> [Trecho do documento]
• • • •

3. Crítica à evidência e implicações para a farmacologia e saúde pública
3.1. Força e tipo de evidência
- Grande parte das evidências são observacionais, o que limita inferência de causalidade (por exemplo, o achado de maior risco cardiovascular ou cognitivo com adoçantes pode sofrer de viés de consumo, confusão residual, efeito reverso – pessoas já em risco podem consumir mais adoçantes). (ver referência da AHA: “interpretação cautelosa”.)
- Estudos de intervenção controlada em humanos são limitados, de curto prazo ou com doses talvez não equiparáveis aos consumos habituais (por exemplo, 30 g de eritritol).
- Ainda falta padronização: diferentes adoçantes, diferentes populações, diferentes contextos (saudáveis, obesos, diabéticos, idosos) e diferentes desfechos (metabólico, cardiovascular, cognitivo).
- Os mecanismos fisiológicos ainda são pouco elucidados (por exemplo, receptor de eritritol nas plaquetas permanece hipotético) e os efeitos de longo prazo permanecem incertos.
- Revisões sistemáticas recentes (como a da OMS) sugerem que evidência não suporta o uso generalizado de adoçantes para controle de peso ou prevenção de doenças crônicas.

• • • •

> [Lista de tarefas]
1. Transcreva do trecho sobre adoçantes a parte que começa em "3. Crítica à" e prossegue até "(metabólico, cardiovascular, cognitivo).".
2. Indique se cada afirmação concorda com o trecho sobre adoçantes, respondendo sim ou não e citando as palavras exatas do trecho que decidem: (a) os estudos de intervenção controlada em humanos são numerosos e de longo prazo; (b) o receptor de eritritol nas plaquetas ainda é hipotético; (c) revisões sistemáticas recentes apoiam o uso generalizado de adoçantes para controle de peso.

> [Dados]
• • • •

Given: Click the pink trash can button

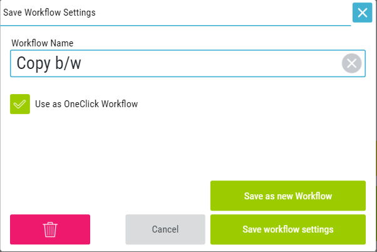Looking at the screenshot, I should click(x=50, y=229).
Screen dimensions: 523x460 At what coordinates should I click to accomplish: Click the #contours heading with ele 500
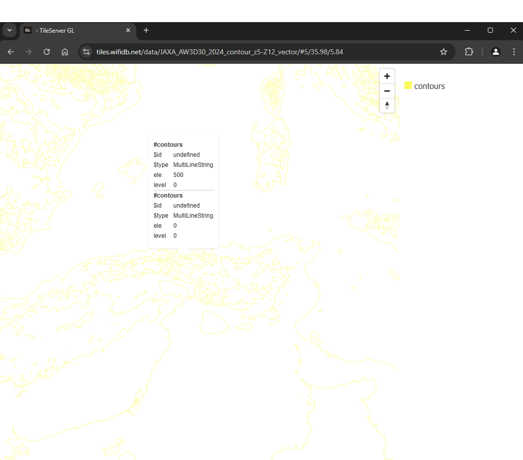click(x=168, y=145)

• • • •

> [Respostas em ordem]
1.
3. Crítica à evidência e implicações para a farmacologia e saúde pública
3.1. Força e tipo de evidência
- Grande parte das evidências são observacionais, o que limita inferência de causalidade (por exemplo, o achado de maior risco cardiovascular ou cognitivo com adoçantes pode sofrer de viés de consumo, confusão residual, efeito reverso – pessoas já em risco podem consumir mais adoçantes). (ver referência da AHA: “interpretação cautelosa”.)
- Estudos de intervenção controlada em humanos são limitados, de curto prazo ou com doses talvez não equiparáveis aos consumos habituais (por exemplo, 30 g de eritritol).
- Ainda falta padronização: diferentes adoçantes, diferentes populações, diferentes contextos (saudáveis, obesos, diabéticos, idosos) e diferentes desfechos (metabólico, cardiovascular, cognitivo).

2.
(a) Não: "Estudos de intervenção controlada em humanos são limitados, de curto prazo"
(b) Sim: "receptor de eritritol nas plaquetas permanece hipotético"
(c) Não: "evidência não suporta o uso generalizado de adoçantes para controle de peso"